For Princess Zelda, that devastation must be even more sobering, despite her’s and Link’s eventual victory over Calamity Ganon. Zelda experiences the same loss that Link does in Breath of the Wild, and then further tragedy. Not only do the epochal events claim her father’s life, but they also scar the land that her royal bloodline ties her to. In the aftermath of Calamity Ganon’s defeat, Zelda must assume dominion over a broken kingdom that is hers, alone, to govern and mend. After losing family and friends, and single-handedly repressing Calamity Ganon for a century, her work is only beginning as the sovereign of Hyrule.
With most iterations of Zelda, her greatest duty becomes even more extraordinary than her royal upbringing already was. If everyday life for her as princess ever was one of the utmost security and luxury, it rarely is at the conclusion of the story she is featured in. Whether it is a new, or simply additional, responsibility, Zelda has commonly taken up a spiritual obligation that is necessary to maintain peace. The young woman featured in such adventures like A Link to the Past, Ocarina of Time, and Skyward Sword becomes a divine figure whose life could never be routine, again.
The ascension to greater purpose almost always dictates that something is lost or given up, no matter if the being in question is a lead individual within the legend, or merely a supporting one. Characters like Ocarina of Time’s awakened Sages (Saria, Darunia, Ruto, Impa, Nabooru), Medli, Makar, Prince Ralis, and certainly many more all bid farewell to something or someone precious as they undertake a new, more influential role in their world.

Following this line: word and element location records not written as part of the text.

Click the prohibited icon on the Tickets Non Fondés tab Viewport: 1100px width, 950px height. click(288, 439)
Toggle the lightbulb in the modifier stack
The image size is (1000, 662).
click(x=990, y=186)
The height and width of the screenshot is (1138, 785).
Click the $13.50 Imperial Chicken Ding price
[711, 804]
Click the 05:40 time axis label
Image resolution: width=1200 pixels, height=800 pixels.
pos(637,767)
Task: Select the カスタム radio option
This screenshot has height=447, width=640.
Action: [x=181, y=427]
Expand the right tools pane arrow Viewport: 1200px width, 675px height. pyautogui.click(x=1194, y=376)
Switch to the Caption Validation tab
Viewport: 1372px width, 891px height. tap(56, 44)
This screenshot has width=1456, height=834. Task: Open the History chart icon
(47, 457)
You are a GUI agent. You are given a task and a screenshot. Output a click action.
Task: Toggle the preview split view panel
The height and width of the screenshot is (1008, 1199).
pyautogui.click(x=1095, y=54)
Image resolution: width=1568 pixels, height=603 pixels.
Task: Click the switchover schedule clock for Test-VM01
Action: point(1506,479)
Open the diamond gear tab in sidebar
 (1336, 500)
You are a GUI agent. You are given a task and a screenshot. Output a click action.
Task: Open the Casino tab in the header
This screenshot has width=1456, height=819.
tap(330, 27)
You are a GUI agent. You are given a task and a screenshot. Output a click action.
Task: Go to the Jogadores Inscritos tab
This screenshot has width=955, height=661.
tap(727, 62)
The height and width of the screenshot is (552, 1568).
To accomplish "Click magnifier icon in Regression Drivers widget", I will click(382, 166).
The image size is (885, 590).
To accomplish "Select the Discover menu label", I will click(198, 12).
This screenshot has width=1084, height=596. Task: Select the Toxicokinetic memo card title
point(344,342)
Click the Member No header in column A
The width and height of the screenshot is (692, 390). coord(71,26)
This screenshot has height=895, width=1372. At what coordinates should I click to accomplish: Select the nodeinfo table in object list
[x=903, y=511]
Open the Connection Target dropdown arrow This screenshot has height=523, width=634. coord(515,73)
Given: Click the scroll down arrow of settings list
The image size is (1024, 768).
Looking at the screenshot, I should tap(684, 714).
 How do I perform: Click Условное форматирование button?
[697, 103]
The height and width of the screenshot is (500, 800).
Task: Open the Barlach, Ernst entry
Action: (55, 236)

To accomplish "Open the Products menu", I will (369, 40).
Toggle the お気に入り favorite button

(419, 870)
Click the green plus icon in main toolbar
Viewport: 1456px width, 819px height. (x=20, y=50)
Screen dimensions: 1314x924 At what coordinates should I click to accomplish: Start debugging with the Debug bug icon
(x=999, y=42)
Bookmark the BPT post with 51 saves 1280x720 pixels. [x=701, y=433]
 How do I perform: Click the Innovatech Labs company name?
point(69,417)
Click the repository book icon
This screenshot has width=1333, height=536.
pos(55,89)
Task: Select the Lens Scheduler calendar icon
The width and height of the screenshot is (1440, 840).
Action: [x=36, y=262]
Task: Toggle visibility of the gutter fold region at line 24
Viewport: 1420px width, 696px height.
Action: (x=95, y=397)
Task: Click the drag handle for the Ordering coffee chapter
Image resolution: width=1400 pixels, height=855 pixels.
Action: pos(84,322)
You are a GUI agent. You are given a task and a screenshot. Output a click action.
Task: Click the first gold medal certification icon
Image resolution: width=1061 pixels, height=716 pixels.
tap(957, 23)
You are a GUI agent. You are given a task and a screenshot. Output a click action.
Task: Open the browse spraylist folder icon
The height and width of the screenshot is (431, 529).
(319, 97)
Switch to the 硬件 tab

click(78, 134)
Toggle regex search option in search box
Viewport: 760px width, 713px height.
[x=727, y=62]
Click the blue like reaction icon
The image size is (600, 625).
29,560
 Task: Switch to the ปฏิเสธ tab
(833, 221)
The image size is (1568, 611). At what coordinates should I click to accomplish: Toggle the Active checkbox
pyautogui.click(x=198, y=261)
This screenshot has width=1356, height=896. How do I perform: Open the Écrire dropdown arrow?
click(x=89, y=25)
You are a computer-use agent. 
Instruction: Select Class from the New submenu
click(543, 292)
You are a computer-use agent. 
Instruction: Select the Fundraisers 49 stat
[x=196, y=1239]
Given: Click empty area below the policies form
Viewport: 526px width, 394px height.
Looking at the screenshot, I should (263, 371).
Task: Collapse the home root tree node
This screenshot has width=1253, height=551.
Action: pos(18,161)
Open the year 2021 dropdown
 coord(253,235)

“The price of courage is always steep, but, as seen in the wake of the hero’s triumphs, it is always worth being paid.”
Even without sweeping impact on their surroundings, the many faces of Majora’s Mask contribute to a narrative where loss is the very foundation. At its most overt, Majora’s Mask threatens total annihilation with the Moon gradually plummeting toward Termina, but the losses that strike the deepest in that tale are those that are very personal―the smaller tragedies that affect only a few, maybe even just a single life. The demises of the Deku Butler’s son, Darmani, Mikau, the struggle for Cremia and Romani in running the family business without their father, the temporary, but heartbreaking interruption of Anju’s and Kafei’s wedding―these are the hardships that demonstrate how seemingly unimportant persons can be ensnared by a cosmic event no different from a mighty hero.
Simply knowing someone involved in the missions being carried out may test a character’s resolve. For every home that Link, or Zelda, departs, there is another person, often more, who must accept their absence. Saria, Aryll, Link’s grandmother, Ilia, and Groose are but a few who at some point had to go on with their lives while someone very dear to them was elsewhere seeing to an important task. Very much like the families and friends of real-life humanitarian workers, firefighters, law enforcement, or military servicemen and servicewomen, Link’s and Zelda’s loved ones have often needed to bear courage as Link and Zelda carry out their duties.
The immortal struggle against evil in The Legend of Zelda mythology demands strong wills from those involved, no matter if the being is on the far edges of the conflict, or in the heart of what threatens all life. The price of courage is always steep, but, as seen in the wake of the hero’s triumphs, it is always worth being paid.